In addition, defendants argue that under both the NYSHRL and NYCHRL. individuals cannot be liable for discrimination absent some showing that: (1) the individual was an employer; or (2) the individual aided and abetted a violation of the law committed by the employer. See Exec. Law § 296(1), (6); NYC Admin. Code § 8-107(6). Defendants argue that plaintiffs bare and unsupported legal conclusion in the complaint that Thometz and Meltzer were plaintiffs "employers" is contrary to the findings of the federal court in the related action. Those assertions, or the additional assertions that these individual defendants aided and abetted NYU, defendants contend, are insufficient and require dismissal of the first, second, third, fifth, sixth, seventh, eighth and ninth causes of actions of the complaint as against Thometz and Meltzer.
Defendants further argue that plaintiff failed to plead facts showing discriminatory intent. They argue that plaintiff fails to plead any facts demonstrating that the defendants' conduct occurred as a consequence of plaintiffs alleged protected status, let alone that Thometz and Meltzer had knowledge of Plaintiff s age, race, religion, gender, sexual orientation.
Additionally, defendants argue that their conduct amounted to no more than petty slights or trivial inconveniences. They argue that each of plaintiffs factual underpinnings are insufficient, i.e.:
• In support of her claim for age discrimination, plaintiff relies on her receipt of mailings from AARP, arthritis materials, incontinence pads, and vaginal lubricants;
• With respect to her claim for employment discrimination based on her Jewish religion/race, plaintiff relies on a certain internet posting, her alleged receipt of a Qur'an, and certain mailings from various Christian organizations;
• As to anti-gay animus, plaintiff asserts that Thometz "outed her" by posting a statement that plaintiff "fancies" [another female] J.M., and by causing plaintiff to receive gay pornography.
Defendants maintain that these acts do not evince discrimination based on disability or gender. Similar to Plaintiffs discrimination claims, defendants argue that plaintiffs retaliation claims (plaintiff s second and sixth causes of actions against Thometz and Meltzer) must be dismissed pursuant to CPLR § 3211(a)(7), as neither one of those individuals participated in the adverse employment action, i.e., plaintiffs termination.
Plaintiffs eighth cause of action alleges that Thometz and Meltzer interfered with protected rights. NYC Admin. Code § 8-107(19). Defendants argue that plaintiff has failed to allege a specific protected right under the NYCHRL that Thometz and Meltzer allegedly interfered with, or that Thometz and Meltzer allegedly took action on behalf of NYU.
Lastly, defendant's contend that the intentional infliction of emotional distress cause of action must be dismissed for failure to state a claim under CPLR § 3211(a)(7), as the alleged conduct did not constitute "extreme and outrageous conduct" sufficient to support the cause of action.
Defendants NYU. Fredric Schwarzbach and Robert Squillace (collectively "NYU Defendants")
The NYU defendants similarly move to dismiss pursuant to CPLR 3211(a)(5) and (7). They argue that the claims are barred by collateral estoppel, and that the addition of Schwarzbach as an individual defendant, or attempts to re-label her causes action or include an additional protected category, cannot sustain cognizable claims against any of the NYU Defendants. Dismissal of Russell s NYSHRL and NYCHRL claims is warranted as plaintiff fails to allege any new facts that could support a claim that the NYU Defendants mistreated her as a result of her gender, race. disability, sexual orientation, or membership in another protected class, or took any actions based on a discriminatory or retaliatory animus.

= Stated task =
Reproduce everything from "Lastly, defendant's contend" down to "cause of action." in the passage on the motions to dismiss, switching "emotional distress" to "mental anguish".

= Information given =

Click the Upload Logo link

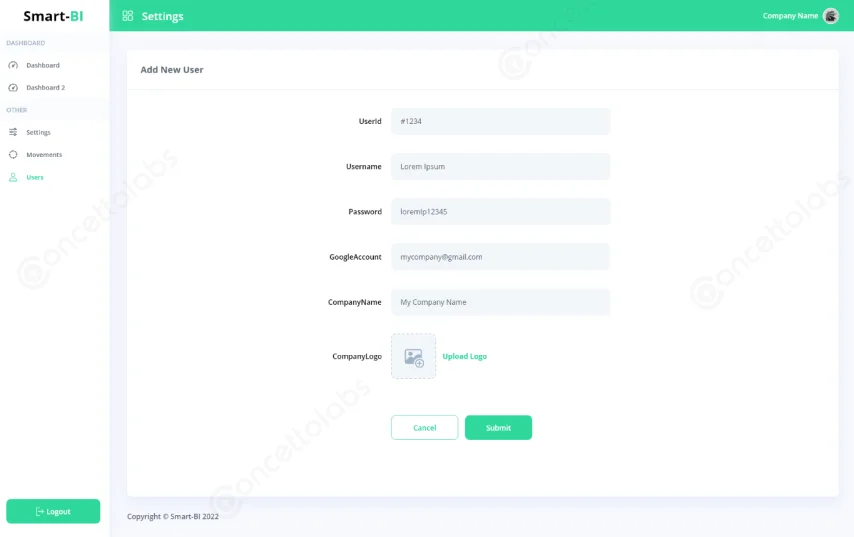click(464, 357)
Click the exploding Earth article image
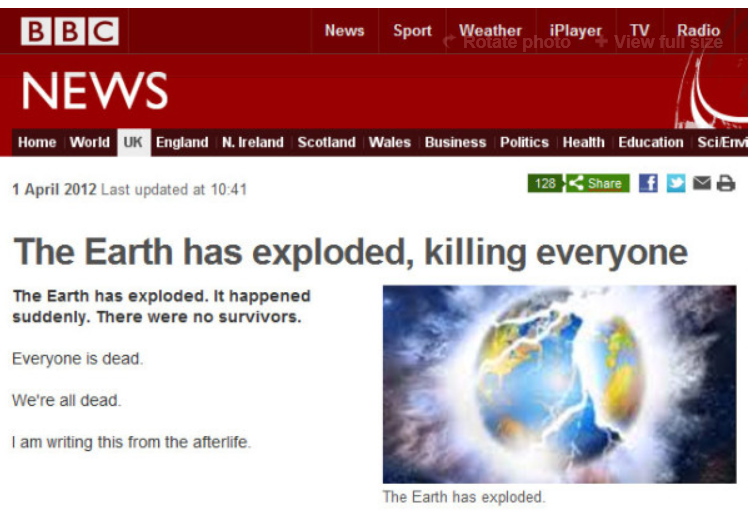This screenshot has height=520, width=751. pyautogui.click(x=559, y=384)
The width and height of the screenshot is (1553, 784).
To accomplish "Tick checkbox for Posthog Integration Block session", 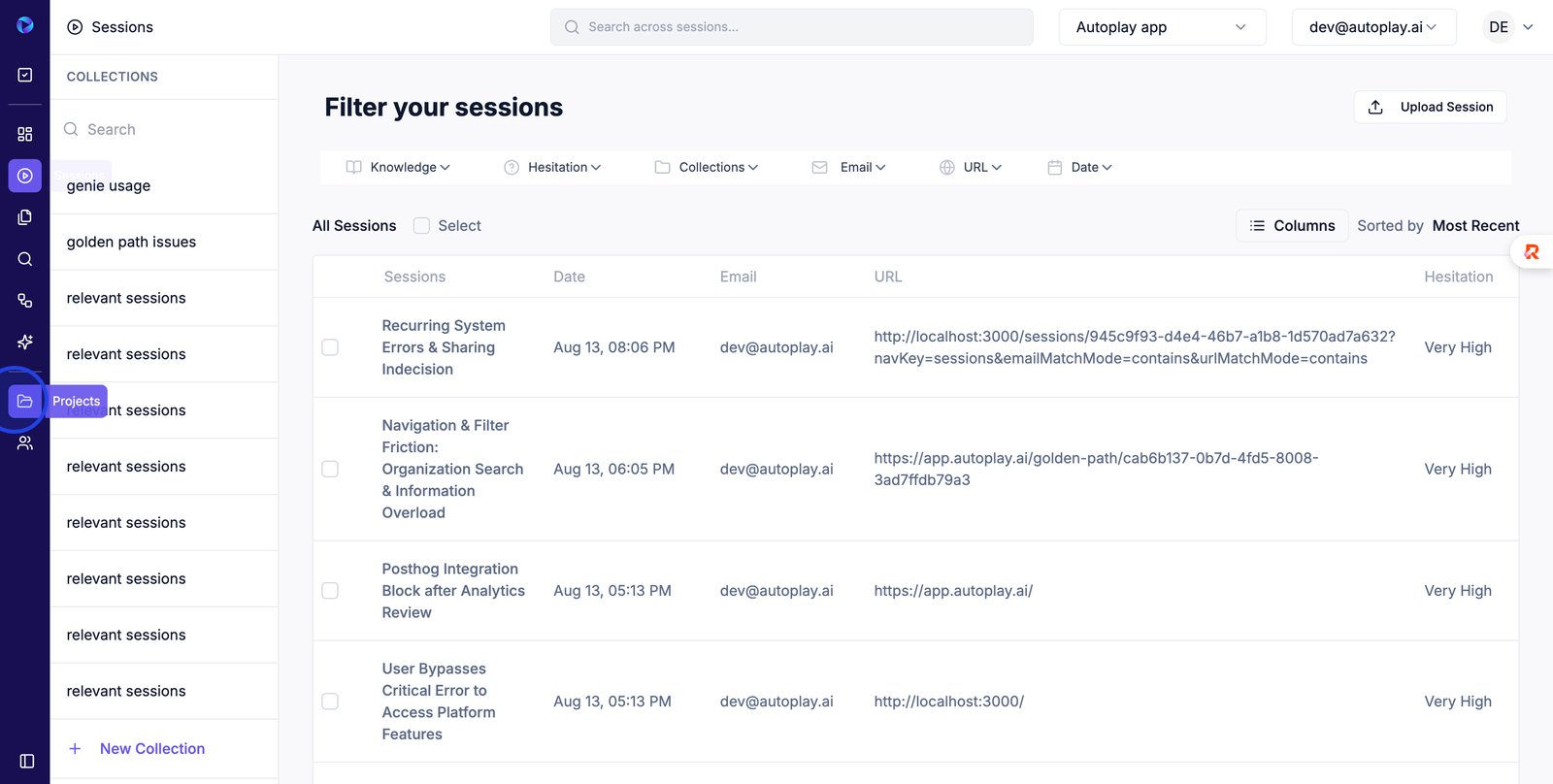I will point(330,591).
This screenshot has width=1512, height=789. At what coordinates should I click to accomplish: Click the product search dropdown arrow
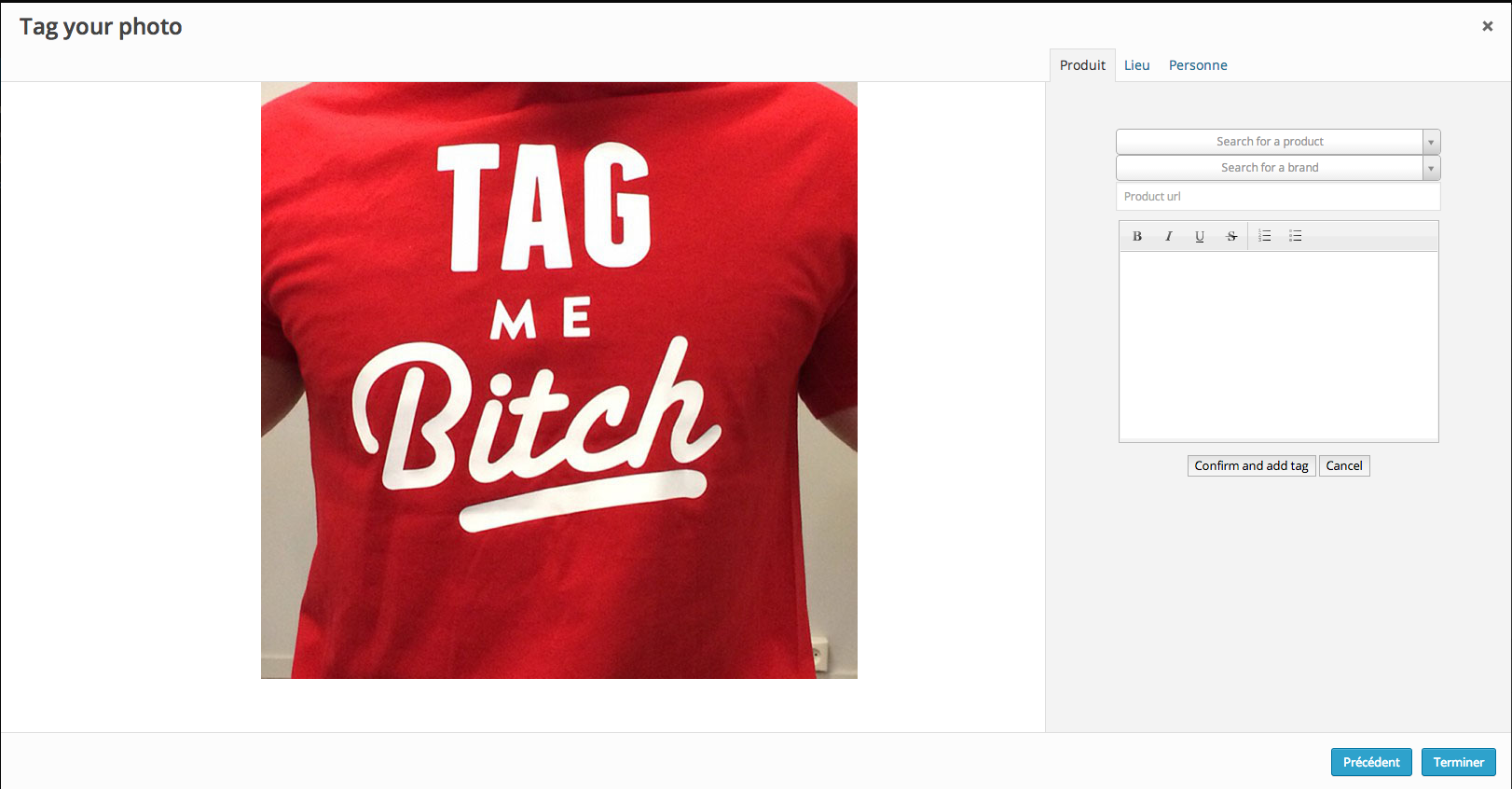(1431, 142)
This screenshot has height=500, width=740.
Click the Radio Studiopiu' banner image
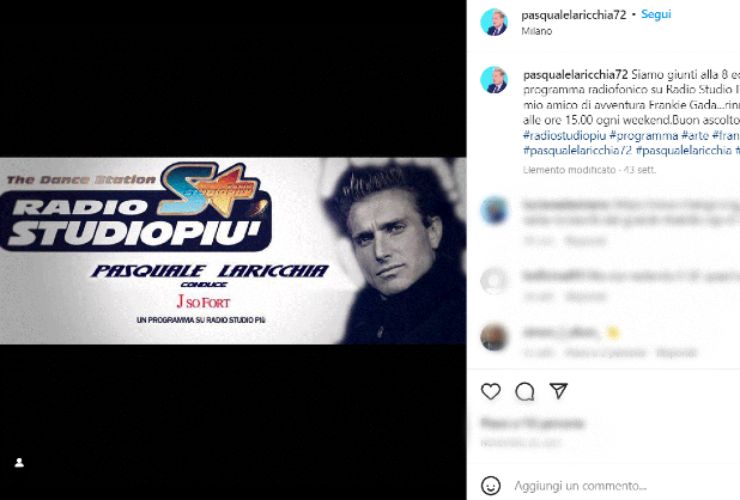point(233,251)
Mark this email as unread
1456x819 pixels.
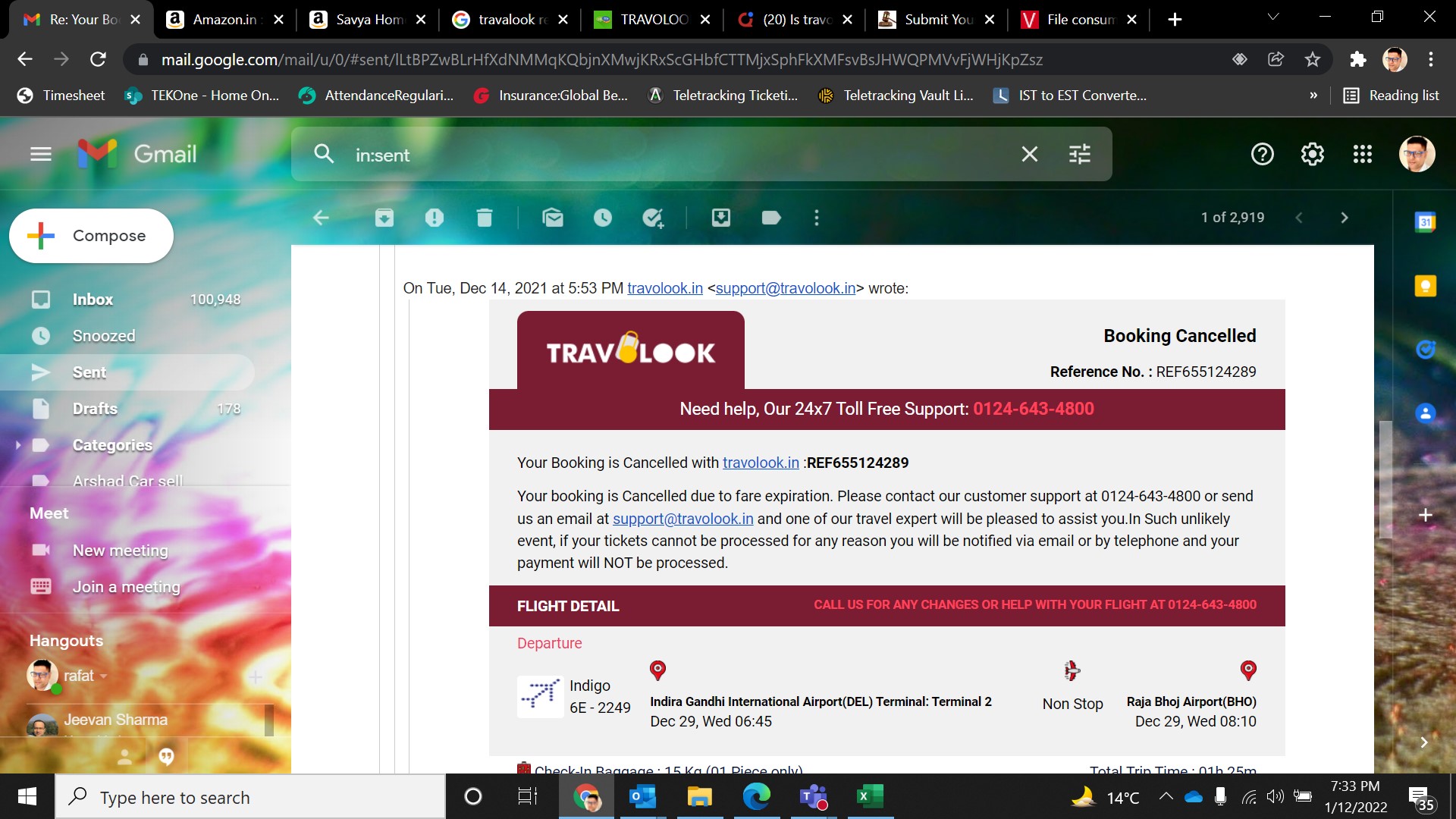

= Answer in full =
Lastly, defendant's contend that the intentional infliction of mental anguish cause of action must be dismissed for failure to state a claim under CPLR § 3211(a)(7), as the alleged conduct did not constitute "extreme and outrageous conduct" sufficient to support the cause of action.